Please use this blog to help us remember Joshua Lee Anderson, who made the tragic and fatal decision to take his life on Wednesday, March 18, 2009. Please post any memories or thoughts you may have in the comments.


Friday, November 26, 2010

Thanksgiving 2010

Our second Thanksgiving without Josh has passed. Incrementally easier than last year. Lauren and Gillian came home so along with my parents and brother, there were seven of us at the table. A week ago I confessed to Tim that having no motivation to shop and cook, I'd rather order a turkey and ham meal from Safeway. He promised help from himself and the girls and so we did sit down to a home-cooked meal, one of the tastiest. Not over cooking the turkey and taking the extra step to make stuffing from scratch were the keys. As we were eating I did, of course, think of Josh along with his older brother who could not be with us and how they both would've had several helpings of the stuffing, one of their favorite sides.

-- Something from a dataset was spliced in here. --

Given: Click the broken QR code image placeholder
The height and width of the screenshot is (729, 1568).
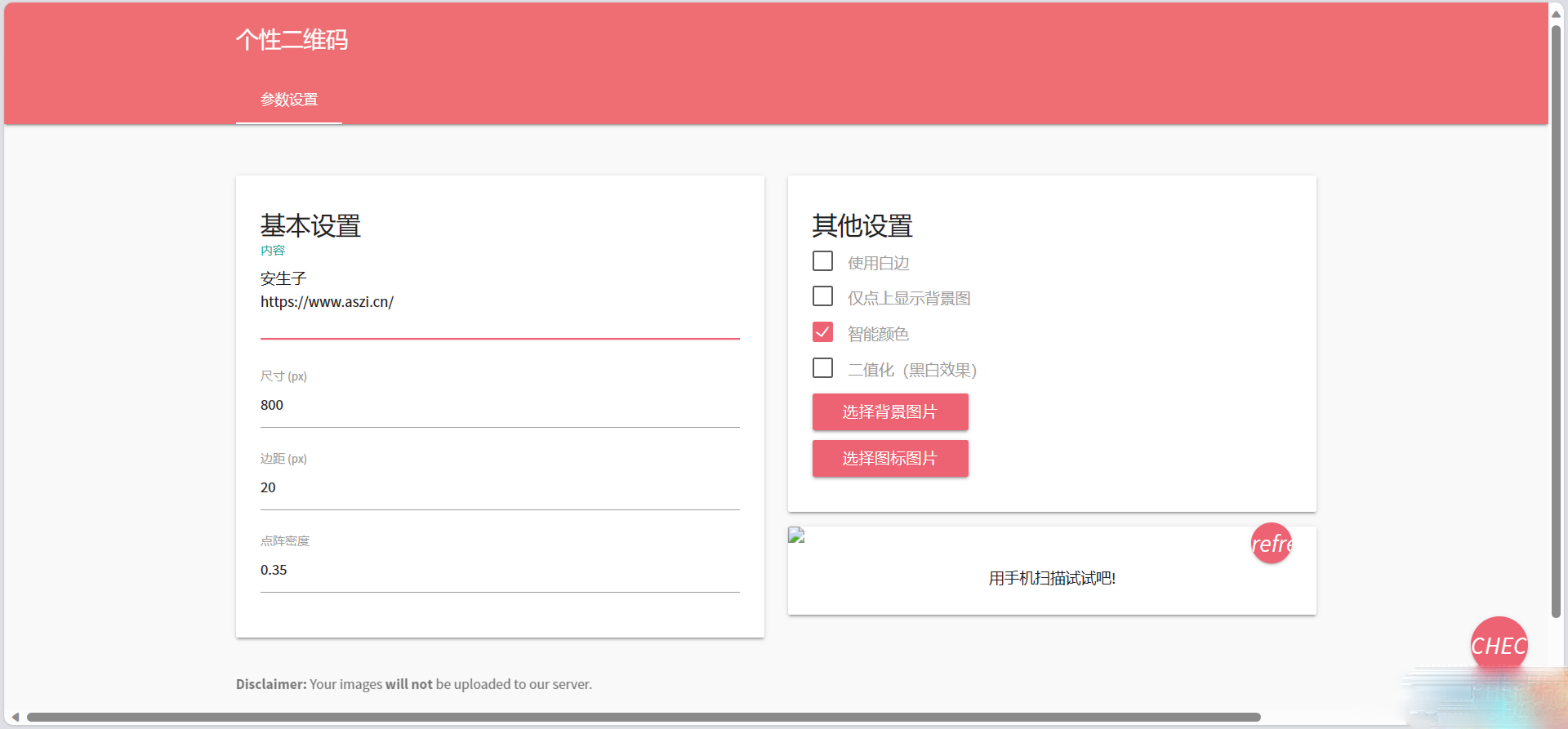Looking at the screenshot, I should click(x=796, y=536).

As the day approached, I tried to think back to the last Thanksgiving we had with Josh, in 2008. Unfortunately, I don't remember that much, just snippets, probably because we did not do anything that memorable. Now I know that whenever family gathers, we should take advantage of the time to build new memories. And so yesterday, after being stuffed with drink, food and desserts, we cleared the table and played Taboo and Euchre. Then joined thousands of other crazy people who went to Tysons Mall at midnight. Definitely a memorable experience - through probably not one to repeat next year.

My journal has become a place of self-exortation.
Sue - look at it (Thanksgiving) differently. It is the being together that is most important. The food, etc will get done. Just be happy that family (sans Josh) will be together. Make new memories. Be in the moment. Share love. Give love. Don't be focused on the "to do's". Be focused on family. Be engaged. Be thankful that we will be together.
"Post Josh", I do have a greater awareness that any holiday could be the last. On the one hand I admit that this is a morbid and depressing thought. But had I been more aware in 08, there would be more vivid memories of the last Thanksgiving with our beloved Josh. I want to avoid having this type of regret in the future.

Hope everyone is having a wonderful Thanksgiving with family and friends.

God Bless

2 comments:

Jo said...

Your blog is a beautiful tribute to a young man that is clearly loved and missed very much. Barbara shared your story with our social work class and I can honestly say that it has impacted me personally and the work I hope to do working with teens.

Perhaps the "why" of what happened might not ever be answered, but what is important is that you are honoring Josh's memory in a way that will help shed light on the growing number of teens who choose suicide. Josh's death is not in vain and his legacy will surely help comfort and save others.

I'm sure the pain of his loss can be felt every day. But, he's not gone...his spirit is still with and in you and you are living for Josh now. Your work is something I'm sure he would be very proud of.

Roxanne said...

My dearest Sue, I know this season is so hard. It seems to go on forever. It is a season Josh loved as he had time with family and a lot of great food around to eat, time to play with the dogs and sleep :) I imagion Thanksgiving 2008 was filled with laughter, I can just see Josh eating a BIG plate of food with a smile on his face. Maybe there was a movie that just came out that you went to watch. One thing is for sure...I am sure he felt happiness as the family gathered and enjoyed eating, talking and laughing together.

I don't think that your thoughts are morbid. When I had cancer and almost lost my life at 28 with 3 small children...every holiday became sooo precious. I never knew if it would be my last. That is why each one had to be extra special!! Pictures had to be taken and each moment enjoyed and memories made.

From then on I have tried to live each day of my life this way. I am thankful as having that mindset I would always make the boys take pictures. Even when they were teenagers and didn't want to. I cherish those pictures as if they were made of gold! And I am sure you do as well.

Thank you for reminding me to cherish every opportuninty no matter what is going on in life.

I love what Jo said...Josh's spirit is still with us and in us!!! I am reminding several times a day as I see his signature on my arm. Gigi just yesterday touched it and kissed it. :) I feel him with us.